Recorded data:
- Opening Delimiter -
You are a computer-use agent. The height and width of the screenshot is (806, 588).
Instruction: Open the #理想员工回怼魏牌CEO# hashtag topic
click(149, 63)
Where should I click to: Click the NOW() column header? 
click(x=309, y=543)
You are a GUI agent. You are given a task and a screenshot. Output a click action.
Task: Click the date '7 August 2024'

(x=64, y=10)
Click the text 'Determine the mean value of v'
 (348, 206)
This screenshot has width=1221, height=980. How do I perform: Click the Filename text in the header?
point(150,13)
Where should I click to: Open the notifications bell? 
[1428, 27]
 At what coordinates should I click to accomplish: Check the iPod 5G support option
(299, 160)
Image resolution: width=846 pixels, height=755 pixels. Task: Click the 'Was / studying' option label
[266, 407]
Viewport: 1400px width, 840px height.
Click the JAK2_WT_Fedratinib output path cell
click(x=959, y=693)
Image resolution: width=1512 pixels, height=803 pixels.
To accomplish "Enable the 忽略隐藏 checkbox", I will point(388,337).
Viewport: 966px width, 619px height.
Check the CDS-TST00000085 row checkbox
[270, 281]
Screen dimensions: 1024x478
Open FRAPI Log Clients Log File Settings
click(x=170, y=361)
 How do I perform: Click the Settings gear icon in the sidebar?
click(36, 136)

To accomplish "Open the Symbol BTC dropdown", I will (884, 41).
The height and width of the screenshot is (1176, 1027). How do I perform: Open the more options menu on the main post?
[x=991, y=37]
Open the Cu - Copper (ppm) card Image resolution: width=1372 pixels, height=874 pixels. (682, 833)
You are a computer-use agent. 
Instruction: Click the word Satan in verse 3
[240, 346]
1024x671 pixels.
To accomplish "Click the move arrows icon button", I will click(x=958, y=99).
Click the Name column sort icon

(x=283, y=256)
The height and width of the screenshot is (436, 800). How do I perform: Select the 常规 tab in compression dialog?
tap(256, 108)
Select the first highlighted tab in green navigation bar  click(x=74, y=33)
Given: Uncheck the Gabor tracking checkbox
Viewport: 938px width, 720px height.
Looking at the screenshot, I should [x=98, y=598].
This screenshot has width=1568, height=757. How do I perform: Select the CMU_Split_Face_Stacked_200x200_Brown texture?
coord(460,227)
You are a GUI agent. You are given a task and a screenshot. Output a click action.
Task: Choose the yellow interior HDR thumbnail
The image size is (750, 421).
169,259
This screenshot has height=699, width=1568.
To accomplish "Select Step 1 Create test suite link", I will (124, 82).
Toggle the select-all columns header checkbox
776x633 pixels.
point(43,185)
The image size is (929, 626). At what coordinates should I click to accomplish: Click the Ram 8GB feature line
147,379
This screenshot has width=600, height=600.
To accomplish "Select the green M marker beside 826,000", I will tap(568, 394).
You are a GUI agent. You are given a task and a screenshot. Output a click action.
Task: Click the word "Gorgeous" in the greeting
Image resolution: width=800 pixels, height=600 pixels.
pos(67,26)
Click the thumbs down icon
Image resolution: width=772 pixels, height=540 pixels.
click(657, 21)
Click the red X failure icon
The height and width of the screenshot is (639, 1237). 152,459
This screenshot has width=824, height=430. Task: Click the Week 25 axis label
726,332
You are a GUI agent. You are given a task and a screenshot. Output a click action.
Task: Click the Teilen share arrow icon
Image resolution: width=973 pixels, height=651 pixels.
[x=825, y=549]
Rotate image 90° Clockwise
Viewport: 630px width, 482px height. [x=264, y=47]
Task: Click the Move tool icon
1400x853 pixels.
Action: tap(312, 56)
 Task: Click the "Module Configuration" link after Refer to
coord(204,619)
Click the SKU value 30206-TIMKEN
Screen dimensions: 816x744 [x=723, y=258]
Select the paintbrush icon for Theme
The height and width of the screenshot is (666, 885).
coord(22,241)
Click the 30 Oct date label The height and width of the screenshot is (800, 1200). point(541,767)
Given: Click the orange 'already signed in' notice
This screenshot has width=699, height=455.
- Closing Delimiter -
WHAT YOU WILL DO:
Copy every line in the records above that contains the word "computer".

RESPONSE TO THE TASK:
You are a computer-use agent. The height and width of the screenshot is (806, 588).
You are a computer-use agent. 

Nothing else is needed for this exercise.